Ne ricaviamo, per esempio, che la resilienza è la capacità di un materiale di resistere a urti improvvisi senza spezzarsi e di riprendere la sua forma originaria. Ma se il “materiale” è quello umano che cosa succede dopo uno shock traumatizzante? In questo caso la ricostituzione dello stato originario avviene in modi e tempi diversi e consiste nella capacità umana di affrontare le avversità della vita, superarle e uscirne trasformati o addirittura rafforzati.

Di più: preso atto che non sempre il risultato è realizzabile, non potendo ci si deve adattare. L’adattamento in biologia si riferisce alla facoltà degli organismi viventi di mutare i propri processi metabolici, fisiologici e comportamentali, consentendogli di adattarsi alle condizioni dell’ambiente nel quale vivono. È sempre stato così: tramite una serie di mutazioni e di selezioni, le specie vegetali e animali si sono continuamente adattate all’ambiente in trasformazione, trovando ogni volta le soluzioni giuste per sopravvivere negli ambienti più diversi. Chi non riusciva ad adattarsi si estingueva. Questo è soprattutto il caso dell’altra pandemia che affligge la Terra: il progressivo mutamento del clima.

Ormai sappiamo tutti di che si tratta. E sappiamo che nel dicembre del 2015 196 Stati hanno sottoscritto un accordo a Parigi impegnandosi a contenere entro due gradi l’aumento delle temperature. Sappiamo che questo comporta importanti modifiche nel modo di produrre, nelle cose da produrre, nel quotidiano stile di vita. e dobbiamo realisticamente prendere atto che in questo caso non si potrà parlare di resilienza. Perchè dopo lo shock del mutamento climatico nulla o quasi sarà più come prima dopo il 31 dicembre 2100. Chi verrà dopo di noi deve saperlo e deve adattarvisi mentalmente e prepararsi a farlo materialmente.

Dopo il 31 dicembre? E intanto? Negli 80 anni che intercorrono da oggi a quella data? Certamente non c’è da immaginare un automatismo tra la riduzione della emissione di gas serra in atmosfera e il blocco degli eventi provocati dal mutamento del clima già in atto da tempo. Né è immaginabile che una volta raggiunto l’obiettivo tutto tornerà ad essere com’era prima. Si sarà evitato che tutto peggiori; si saranno ottenuti cieli più limpidi e si sarà salvato qualche arcipelago dalla sommersione… ma non si potrà certo intervenire sull’irreversibile accumulo di CO2 in atmosfera.

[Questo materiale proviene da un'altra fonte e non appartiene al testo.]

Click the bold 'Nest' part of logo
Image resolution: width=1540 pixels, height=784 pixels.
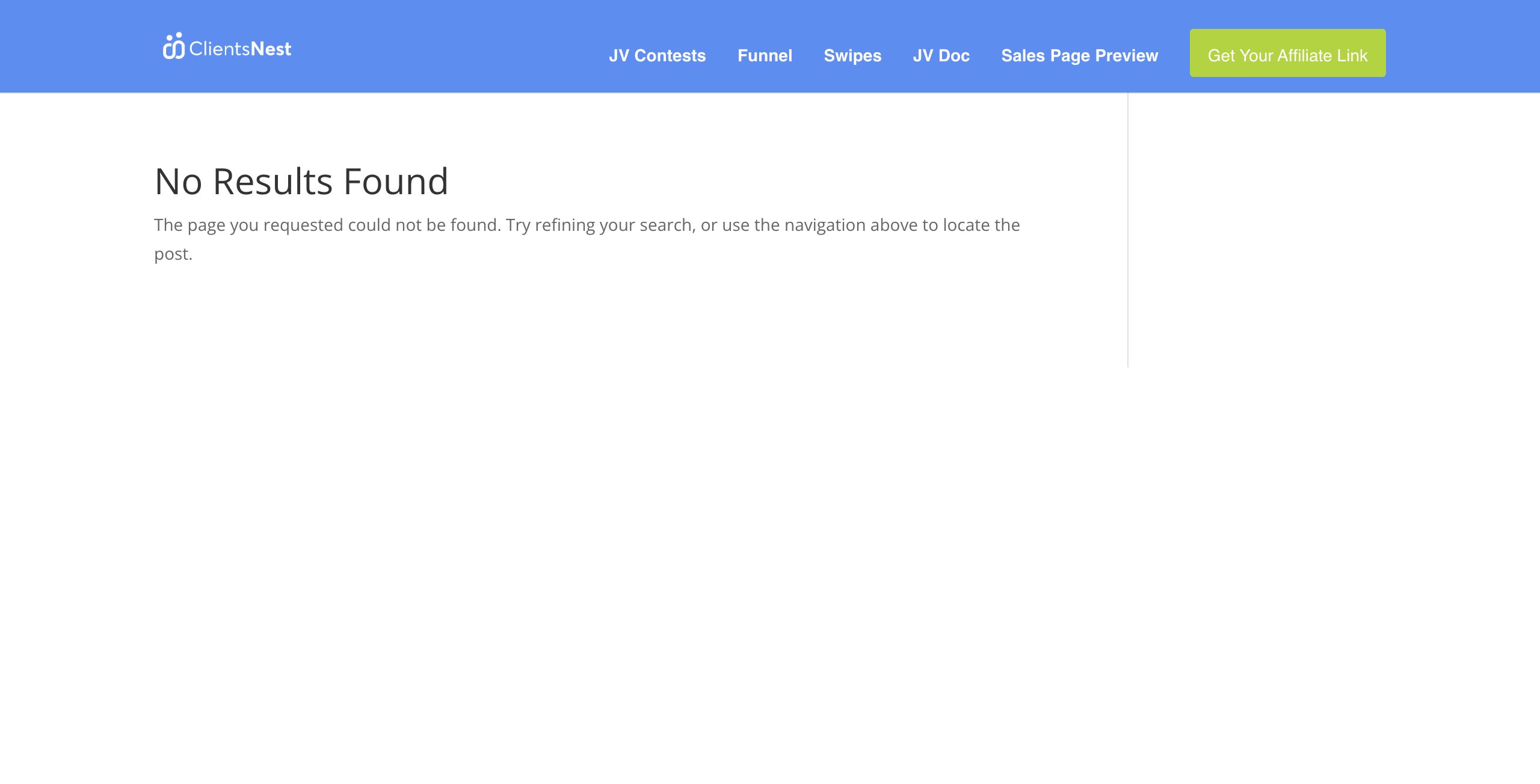[271, 49]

La conclusione è che non si tratta di adattare i personali comportamenti ad una situazione meteorologica che va gradatamente mutando. Ma si tratta di intervenire in un ambiente in mutamento anche profondo.
Si potrà fare? Certamente sì. Si farà?
Ho fiducia che, anche traendo insegnamenti dalla pandemia sanitaria, finalmente l’istinto di conservazione prevalga sul cupio dissolvi.